Другая официантка без промедления притащила два тяжёлых подноса с горячими блюдами, каждому – «Бифштекс по-деревенски», о, сколько было выпито горячительного, сколько всякой заумной всячины выболтано под этот вечный плохо отбитый кусок мяса с жирной жареной картошечкой, с тёмно-коричневой горкой подгоревшего, похрустывающего лука…
Пока расставляли тарелки, Соснин машинально читал: «ужасный город, бесчеловечный город! Природа и культура соединились здесь, чтобы подвергать неслыханным пыткам человеческие души и тела, выжимая, под тяжким давлением прессов, эссенцию духа. Небо без солнца, промозглая жижа под ногами, каменные колодцы дворов среди дворцов и тюрем – дома-гробы с перспективой трясины и кладбища»… – а ведь написано до главной волны террора… кольнуло воспоминание о судьбе дяди.
– А была ли главная? Волны накрывали одна другую.
– Ну-ка дай, Ил, – потянулся Кеша и, могучий, мохнатый, опять вскочил, с вдохновенной актёрской лёгкостью взмахнул лапой. – «Для пришельца из вольной России этот город казался адом. Он требовал отречения – от солнца, от земли, от радости. Умереть для счастья, чтобы родиться для творчества. Непримиримо враждебный всякому язычеству, не взирая на свои римские дворцы, – к Кеше уже поворачивались удивлённые головы, полковники прислушивались, – он требовал жизни аскета и смерти мученика. Над жильём поднимался дым от человеческих всесожжений. Если бы каждый дом здесь поведал своё прошлое – хотя бы казённой мраморной доской – прохожий был бы подавлен этой фабрикой мысли, этим костром сердец».
Шанский, Соснин и теоретик изобразили рукоплескания.
– Вот и ноль оптимизма! – пожаловался, шумно усевшись, Кеша, – что, Толька, на маятниковые процессы осталось надеяться? Когда режим валиться начнёт? Я не могу тупо сидеть в кабаке и ждать, пока какой-то абстрактный ресурс иссякнет.
– Надейся на постмодернизм, – посоветовал Соснин.
– Ну да! – откликнулся Шанский, – Федотова терзала тьма, которая в каждого вошла вместе с революцией, доживи он до постмодернизма, его Петербург уже не смог бы излучать такой мрак, постмодернистский взгляд ведь чудесно сгущает разномыслие, к тому же этот умудрённый ищущий взгляд одновременно направлен в разные стороны, ибо сближает и сплачивает разные ценности. Чем не мина замедленного действия внутри тоталитарной системы?

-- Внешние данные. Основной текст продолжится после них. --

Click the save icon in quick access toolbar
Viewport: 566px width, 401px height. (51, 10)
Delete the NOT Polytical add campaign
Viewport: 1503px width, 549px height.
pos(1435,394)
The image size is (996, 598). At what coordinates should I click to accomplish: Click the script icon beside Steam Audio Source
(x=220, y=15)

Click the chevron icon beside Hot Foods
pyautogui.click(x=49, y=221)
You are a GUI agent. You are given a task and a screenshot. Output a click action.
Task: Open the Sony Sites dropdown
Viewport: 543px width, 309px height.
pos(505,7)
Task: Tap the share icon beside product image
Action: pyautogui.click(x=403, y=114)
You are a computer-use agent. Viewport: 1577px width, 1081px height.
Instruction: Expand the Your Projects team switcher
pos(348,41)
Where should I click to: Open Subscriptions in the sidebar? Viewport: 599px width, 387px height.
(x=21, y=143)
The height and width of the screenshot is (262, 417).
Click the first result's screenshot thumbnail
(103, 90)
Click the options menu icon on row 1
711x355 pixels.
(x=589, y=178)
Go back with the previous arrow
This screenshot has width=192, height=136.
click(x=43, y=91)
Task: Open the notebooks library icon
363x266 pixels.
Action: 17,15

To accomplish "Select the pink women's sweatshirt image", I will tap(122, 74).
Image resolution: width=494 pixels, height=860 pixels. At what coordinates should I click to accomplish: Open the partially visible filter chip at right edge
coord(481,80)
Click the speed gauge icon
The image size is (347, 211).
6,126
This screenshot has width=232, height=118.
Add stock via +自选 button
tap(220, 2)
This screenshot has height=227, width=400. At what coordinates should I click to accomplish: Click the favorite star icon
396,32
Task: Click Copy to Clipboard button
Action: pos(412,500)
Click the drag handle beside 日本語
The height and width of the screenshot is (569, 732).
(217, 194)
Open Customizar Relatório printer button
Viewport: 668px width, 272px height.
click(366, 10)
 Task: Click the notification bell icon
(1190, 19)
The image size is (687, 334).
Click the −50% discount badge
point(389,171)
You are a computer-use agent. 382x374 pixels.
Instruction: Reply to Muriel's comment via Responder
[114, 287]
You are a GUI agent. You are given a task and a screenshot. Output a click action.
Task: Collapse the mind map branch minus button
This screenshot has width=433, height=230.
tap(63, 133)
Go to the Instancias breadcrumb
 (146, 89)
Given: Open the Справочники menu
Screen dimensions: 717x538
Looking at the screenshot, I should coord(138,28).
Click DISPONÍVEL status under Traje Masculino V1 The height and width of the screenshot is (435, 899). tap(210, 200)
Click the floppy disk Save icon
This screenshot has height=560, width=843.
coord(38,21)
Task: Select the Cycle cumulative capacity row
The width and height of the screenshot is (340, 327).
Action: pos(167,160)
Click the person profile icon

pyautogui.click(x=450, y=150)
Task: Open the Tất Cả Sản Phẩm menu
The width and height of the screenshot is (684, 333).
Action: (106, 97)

– Рванёт неожиданно! – согласился московский теоретик, старательно отрезавший от бифштекса кусочек.
– Это убьёт то, то убьёт это, потом ещё и рванёт, – Кешка вскочил, наводя ужас на едоков, возбуждённо обежал зал.
– И жить торопится и чувствовать спешит, – прокомментировал Шанский.
– Творческий Союз! Закрытый, с налётом аристократизма клуб! Да тут ворюги и торгаши с б….и обосновались, когда их из дебаркадера на Мытнинской шуганули, многие так и осели тут, а ещё эти набухающие коньяком и уксусом носители военно-морских секретов…спасенья нет… – Кешка сел, выпил.
Московский теоретик перелистнул блок-нот. – Восхождение к постмодернизму недурно было бы проиллюстрировать…нужна доходчивая аналогия…
– Движение от стиля к стилю в чём-то подобно, – начал Соснин, – возрастным изменениям в индивидуальном сознании…
– Горячо, горячо! – подхватил Шанский, – в юности сознание сентиментально-романтично-реалистично, позднее наступает пора модернизма – личность, приближаясь к критическому возрасту, всё чаще мучается тайнами своего «я» и неизбывной своей никчемностью, ещё позже, в зрелости и старости, когда позади всё больше жизни, чем впереди, побеждает постмодернизм, пережитое дробится на фрагменты, они сталкиваются, наслаиваются, сознание погружается в экзерсисы с собственным прошлым, которое обретает высшую ценность.